> Aufgaben:
1: Extrahieren Sie aus dem Seitenauszug den Textabschnitt, der bei „Das große Dilemma“ beginnt und bei „riesengroßes Potenzial vorhanden.“ endet, ohne Änderungen.
2: Listen Sie sämtliche Personen auf, die im Seitenauszug namentlich genannt werden.

> Seitenauszug:

· · ·

US-Präsident Donald Trump stellt Europa vor eine gänzlich neue Lage. Nicht nur im Bereich der Wirtschaft, wo Trump mit Zöllen bestehende Handelsbeziehungen über den Haufen wirft. Auch im Bereich der Sicherheit scheint alles anders, als noch zur Zeit seines Vorgängers Joe Biden. Jahrzehntelang hat die NATO in Europa für Sicherheit gesorgt. Mit einem nun oftmals angekündigten Rückzug der USA steht das Bündnis vor der Gefahr, seine treibende Kraft zu verlieren.
Das lässt seit Jahresbeginn bei vielen Staaten in Europa die Alarmglocken schrillen. Ein möglicher Wegfall der USA aus der NATO müsse schnellstmöglich kompensiert werden, hunderte Milliarden Euro sollen in den nächsten Jahren in die Rüstung fließen. Was das für das neutrale Österreich bedeutet und wie sich das Bundesheer in dieser Zeit aufstellt, darüber haben wir mit dem Salzburger Militärkommandanten Peter Schinnerl gesprochen.
Salzburgs Militärkommandant Peter Schinnerl im Interview
SALZBURG24: Herr Schinnerl, wie ordnen Sie die aktuelle Sicherheitslage in Europa ein – ist die Welt gefährlicher geworden?
PETER SCHINNERL: Aktuell sehen wir einen kompletten Umbruch dieser allgemeinen Sicherheitsstrukturen. Die UNO ist in Wahrheit aktuell handlungsunfähig, weil man bei deren Gründung auf die Großmächte geschaut hat und es jetzt bei einem Konflikt mit Russland zu Blockaden kommt. Man sieht jetzt viel mehr Player in der weltweiten Architektur. Vor allem China erstarkt, aber auch die BRICS-Staaten. Der globale Süden spielt viel mehr eine Rolle und Russland ist wieder da. Verstärkt wird das durch die Politik des neuen US-Präsidenten Trump, der sich ganz bewusst noch viel mehr als seine Vorgänger von Europa abwendet.
Das große Dilemma ist, dass jetzt die brutale Machtprojektion zurück ist und man vom Recht des Stärkeren spricht. Putin und Trump sagen, ich bin stärker und ich mache meinen Willen zu deinem Willen. Sie setzen ihren Willen also mit der Power durch, die sie im Hintergrund haben.
Wie steht es in diesem Zusammenhang um Europa?
Europa ist immer so stark, wie es die einzelnen Staaten untereinander sind. Das Allerwichtigste ist die Geschlossenheit Europas. Und da sieht man, dass Russland gerade versucht, mit verschiedensten Maßnahmen diese zu durchbrechen. Europa ist eine riesengroße Wirtschaftsmacht, aber wir haben auch ein großes militärisches Potenzial. Natürlich sind wir technologisch sehr vom Westen abhängig und wir haben gewisse Schlüsselfähigkeiten nicht. Aber insgesamt, wenn ich mir die Einzelstaaten oder die Einzelmilitärs ansehe, dann ist da ein riesengroßes Potenzial vorhanden.

· · ·

> Gesammelte Daten:
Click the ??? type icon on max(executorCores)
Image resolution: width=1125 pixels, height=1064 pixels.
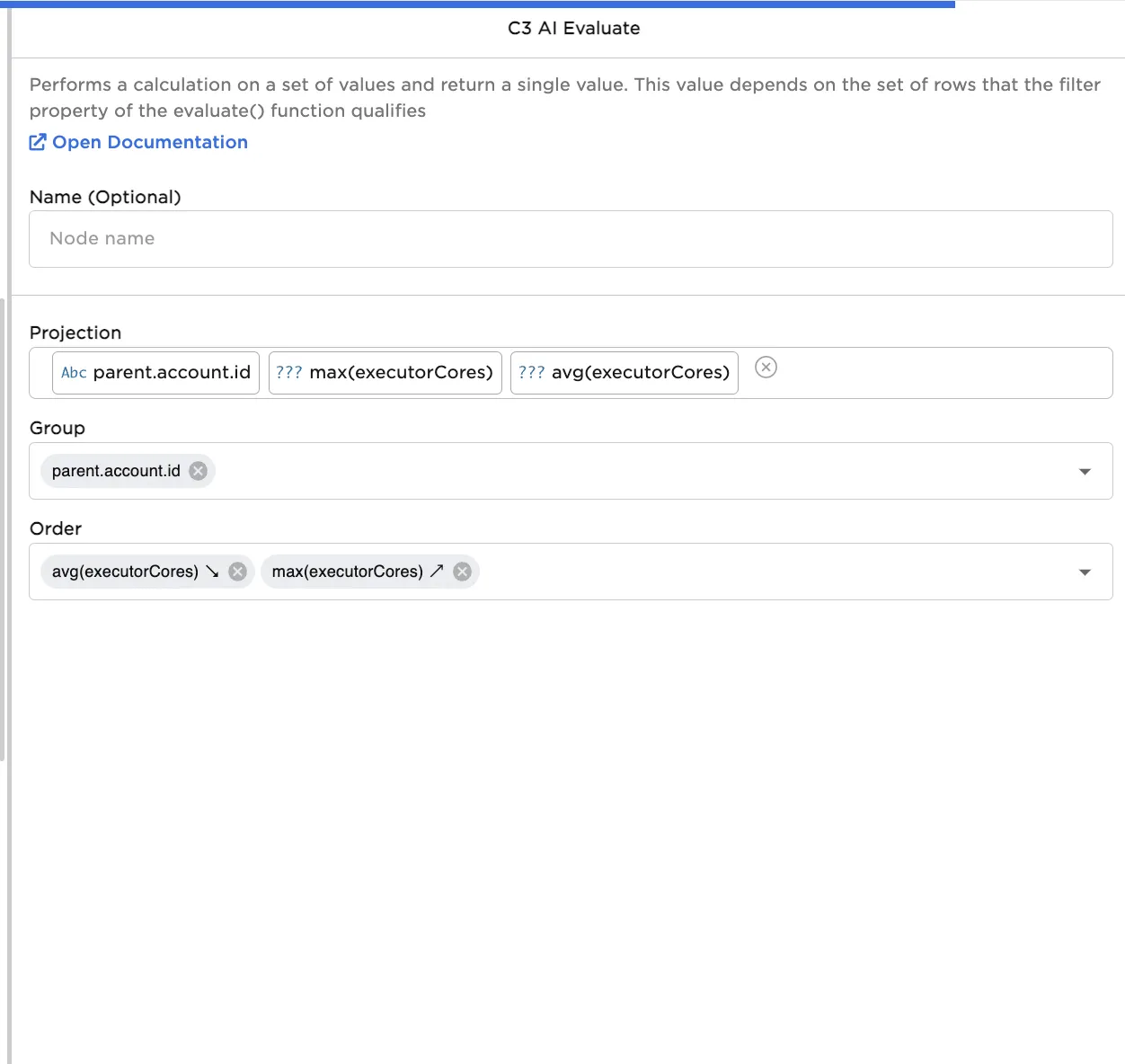click(289, 372)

· · ·

> Lösungen:
1:
Das große Dilemma ist, dass jetzt die brutale Machtprojektion zurück ist und man vom Recht des Stärkeren spricht. Putin und Trump sagen, ich bin stärker und ich mache meinen Willen zu deinem Willen. Sie setzen ihren Willen also mit der Power durch, die sie im Hintergrund haben.
Wie steht es in diesem Zusammenhang um Europa?
Europa ist immer so stark, wie es die einzelnen Staaten untereinander sind. Das Allerwichtigste ist die Geschlossenheit Europas. Und da sieht man, dass Russland gerade versucht, mit verschiedensten Maßnahmen diese zu durchbrechen. Europa ist eine riesengroße Wirtschaftsmacht, aber wir haben auch ein großes militärisches Potenzial. Natürlich sind wir technologisch sehr vom Westen abhängig und wir haben gewisse Schlüsselfähigkeiten nicht. Aber insgesamt, wenn ich mir die Einzelstaaten oder die Einzelmilitärs ansehe, dann ist da ein riesengroßes Potenzial vorhanden.

2:
- Donald Trump
- Joe Biden
- Peter Schinnerl
- Putin